* WHAT THIS TASK INVOLVES *
Continue the text about indexing into a list from the point where it stops.

Learning to love ill-formed expressions

Consider the problem of indexing into a list. So, a function of type

list a -> int -> a

What should be done about out-of-bounds indices?

  • throw an exception
  • return an option
  • take a default value to return
  • require proof that the index is in bounds

In a language like Coq, exceptions are not primitively available. The other three solutions are possible and used in practice, but they all have downsides.

First, they all change the type of the index function, either to return an option, or take an additional argument (either a default value or a proof).

Returning an option or taking a default value is cumbersome when one "knows" the index is bounds, because one is still forced to consider the case that it might not be.

Returning an option is especially cumbersome, because callers are forced to handle a return type that is not the same as list elements. They may have to introduce pattern matches to "extract" the value from the option, and then do something reasonable in the case when none is returned.

When taking a default value, one also typically needs a lemma that says "if the index is in bounds, then the default value doesn't matter", to allow reasoning about applications of the index function with different default values.

Requiring a proof that the index is in bounds in Coq is also cumbersome because it typically requires explicit manipulation of proof terms. Furthermore, the function typically needs to be shown to be proof irrelevant, so that it is easy to manipulate it as a function of just the non-proof arguments.

In Dafny, there is another way to implement the fourth solution, by using a partial function (a function with a nontrivial precondition). Callers of the function are obliged to prove the precondition at all callsites.

A major advantage of the Dafny version of this solution is that it does not change the type of the operation.

* SUPPLIED RECORDS *
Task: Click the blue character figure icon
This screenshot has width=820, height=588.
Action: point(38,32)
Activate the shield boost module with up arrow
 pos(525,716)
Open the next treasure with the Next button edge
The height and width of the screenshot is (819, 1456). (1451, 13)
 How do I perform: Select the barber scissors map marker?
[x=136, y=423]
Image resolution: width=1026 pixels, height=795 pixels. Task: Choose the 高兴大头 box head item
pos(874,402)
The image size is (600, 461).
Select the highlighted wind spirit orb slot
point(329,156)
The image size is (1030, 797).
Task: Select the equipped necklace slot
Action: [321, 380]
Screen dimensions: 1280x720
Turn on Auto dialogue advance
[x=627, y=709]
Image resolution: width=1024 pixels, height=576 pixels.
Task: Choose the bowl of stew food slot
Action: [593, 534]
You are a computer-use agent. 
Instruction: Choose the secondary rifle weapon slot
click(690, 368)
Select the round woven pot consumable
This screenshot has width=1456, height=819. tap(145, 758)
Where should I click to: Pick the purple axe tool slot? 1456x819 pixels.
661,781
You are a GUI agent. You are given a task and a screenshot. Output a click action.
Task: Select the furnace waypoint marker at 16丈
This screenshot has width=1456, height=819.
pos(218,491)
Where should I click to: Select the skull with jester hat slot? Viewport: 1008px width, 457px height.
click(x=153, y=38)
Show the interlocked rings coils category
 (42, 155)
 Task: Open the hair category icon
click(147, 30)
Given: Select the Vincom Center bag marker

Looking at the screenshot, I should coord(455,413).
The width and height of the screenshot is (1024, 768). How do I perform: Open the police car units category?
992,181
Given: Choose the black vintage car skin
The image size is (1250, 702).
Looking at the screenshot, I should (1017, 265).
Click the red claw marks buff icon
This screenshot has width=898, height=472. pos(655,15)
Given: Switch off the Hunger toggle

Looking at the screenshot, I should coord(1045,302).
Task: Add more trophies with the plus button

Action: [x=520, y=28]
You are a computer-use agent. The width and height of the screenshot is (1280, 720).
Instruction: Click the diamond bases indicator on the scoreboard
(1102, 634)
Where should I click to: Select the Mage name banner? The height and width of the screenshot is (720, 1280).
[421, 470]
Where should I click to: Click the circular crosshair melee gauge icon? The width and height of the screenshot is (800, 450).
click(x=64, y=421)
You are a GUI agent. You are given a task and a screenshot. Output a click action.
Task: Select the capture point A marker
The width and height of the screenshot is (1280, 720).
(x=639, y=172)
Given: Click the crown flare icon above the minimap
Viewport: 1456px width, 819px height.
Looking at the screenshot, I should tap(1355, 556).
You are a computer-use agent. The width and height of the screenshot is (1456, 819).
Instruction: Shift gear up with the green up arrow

* WRITTEN RESPONSE *
Dafny implements these precondition checks as part of a so-called "well-formedness" check on all programs, which is conceptually separate and prior to verification. Like verification conditions, the well-formedness check is dispatched to Z3. Since most well-formedness checks are obvious, this works well.

A Dafny expression is well formed if (roughly speaking) the preconditions of all partial functions called by the expression are true.

In practice, expressions with well-formedness checks are convenient to work with, because:

  • They allow functions to pass the obligation of handling some edge case to their caller.

    For example, by giving the list indexing operator the appropriate precondition, the implementation can avoid saying what to do if the index is out of bounds.

  • They allow modeling only some of the behavior of an external system.

    For example, we can expose a low-level, unsafe array indexing operator by saying that it is an external function with a precondition requiring the index to be in bounds.

  • The types of the operations don't change, allowing natural-looking programs that compose well.

Deliverables

  • Syntax and operational semantics of ILLPL, a core calculus based on Dafny that supports verification and well-formedness checks.

  • A formalization of the well-formedness check and VC generation for ILLPL.

  • A soundness theorem saying that verified programs don't go wrong.

  • A translation of ILLPL into WELLPL, a core calculus based on Boogie, in which well-formedness is syntactic.

  • A proof that the translation correctly translates ILLPL well-formedness into WELLPL verification conditions. Thus, the translation gives a way to implement ILLPL using traditional FOL techniques without any notion of ill-formed expressions.

Motivating Example: Insertion Sort on Lists of Integers

fun insert(a, xs) =
    if xs == [] then
        [a]
    else if a <= xs[0] then  // notice that xs[0] is allowed here because
                             // we are in the else branch of xs == []
        [a] + xs
    else
        [xs[0]] + insert(a, xs[1..])

fun sort(xs) =
    if xs == [] then
        []
    else
        insert(xs[0], sort(xs[1..]))

fun sorted(xs) =
    // note xs[i] and xs[i+1] wf due to range hypothesis
    forall i. 0 <= i < |xs|-1 ==> xs[i] <= xs[i+1]

fun insert_sorted(a, xs)
    requires sorted(xs)
    ensures _. sorted(insert(a, xs))
=
    if xs == [] then
        ()
    else if a <= xs[0] then
        ()
    else
        insert_sorted(a, xs[1..])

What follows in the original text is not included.